┌─ SUPPLIED RECORDS

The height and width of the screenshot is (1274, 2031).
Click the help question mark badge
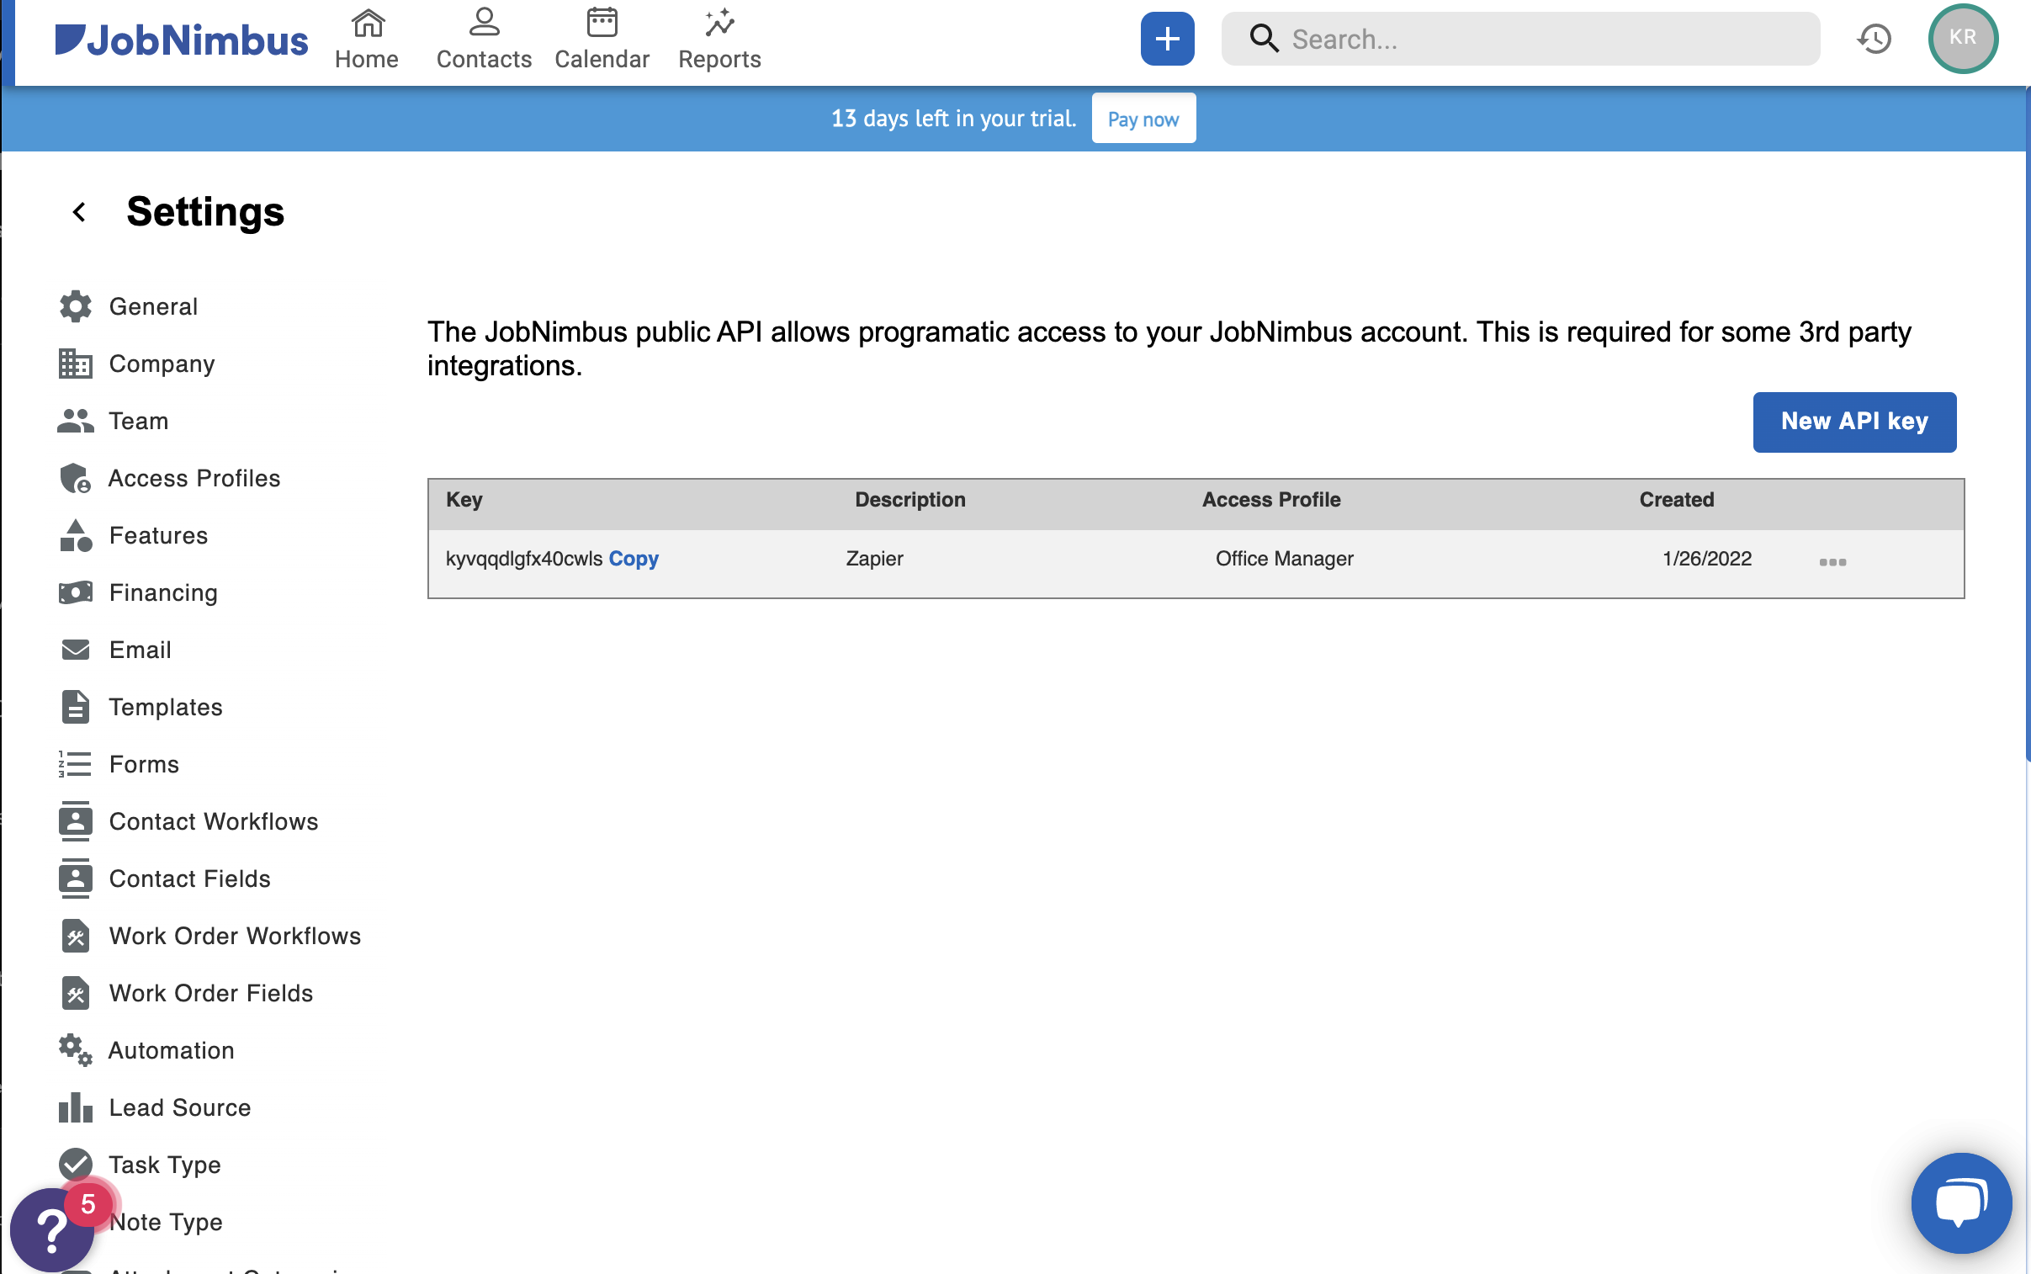[52, 1229]
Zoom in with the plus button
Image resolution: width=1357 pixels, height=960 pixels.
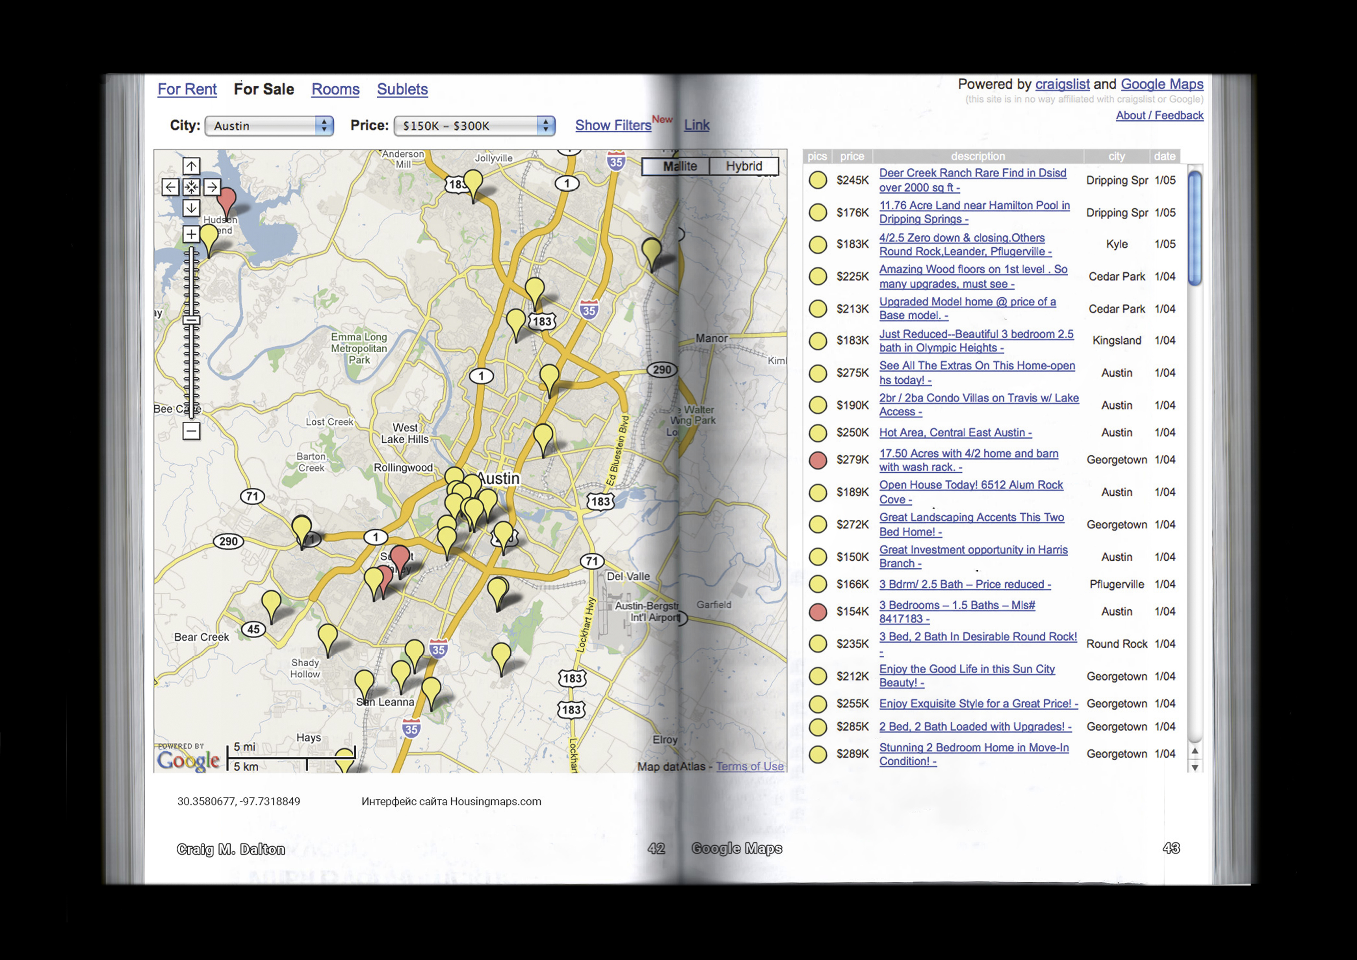coord(191,234)
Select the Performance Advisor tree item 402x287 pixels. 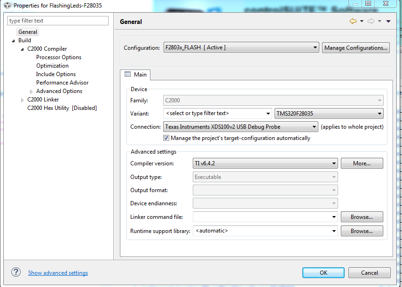pos(62,82)
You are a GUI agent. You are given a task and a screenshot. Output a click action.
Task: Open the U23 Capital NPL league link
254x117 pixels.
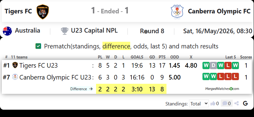[94, 31]
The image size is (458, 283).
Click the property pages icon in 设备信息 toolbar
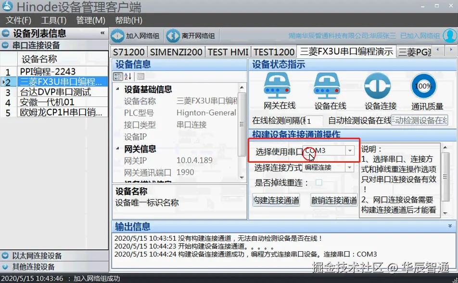pyautogui.click(x=140, y=77)
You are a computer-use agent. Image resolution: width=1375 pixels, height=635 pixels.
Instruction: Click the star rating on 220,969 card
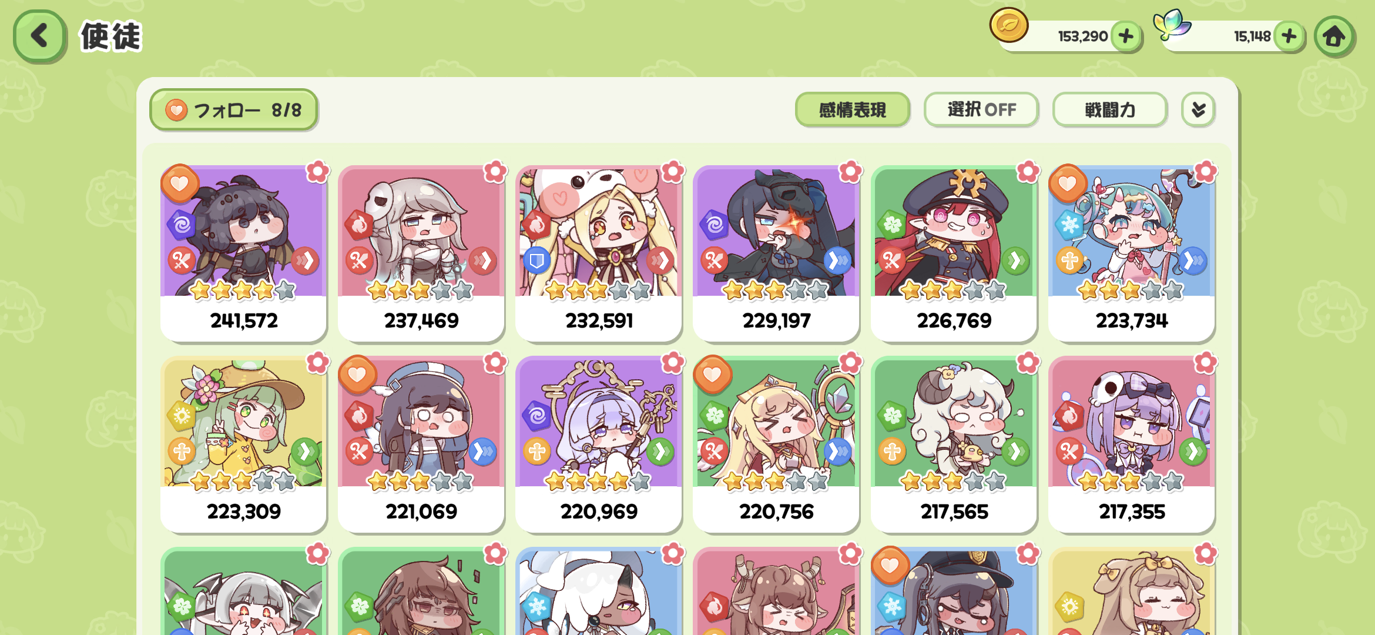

└─

[TASK REQUIREMENTS]
Reproduce verbatim the stretch of lines from the one containing "You are a GUI" through the last line, leaving the pictures out of your answer.

[ANSWER TO THIS TASK]
You are a GUI agent. You are given a task and a screenshot. Output a click action.
Task: Open the U23 Capital NPL league link
254x117 pixels.
[94, 31]
The image size is (458, 283).
Click the property pages icon in 设备信息 toolbar
pyautogui.click(x=140, y=77)
You are a computer-use agent. Image resolution: width=1375 pixels, height=635 pixels.
Instruction: Click the star rating on 220,969 card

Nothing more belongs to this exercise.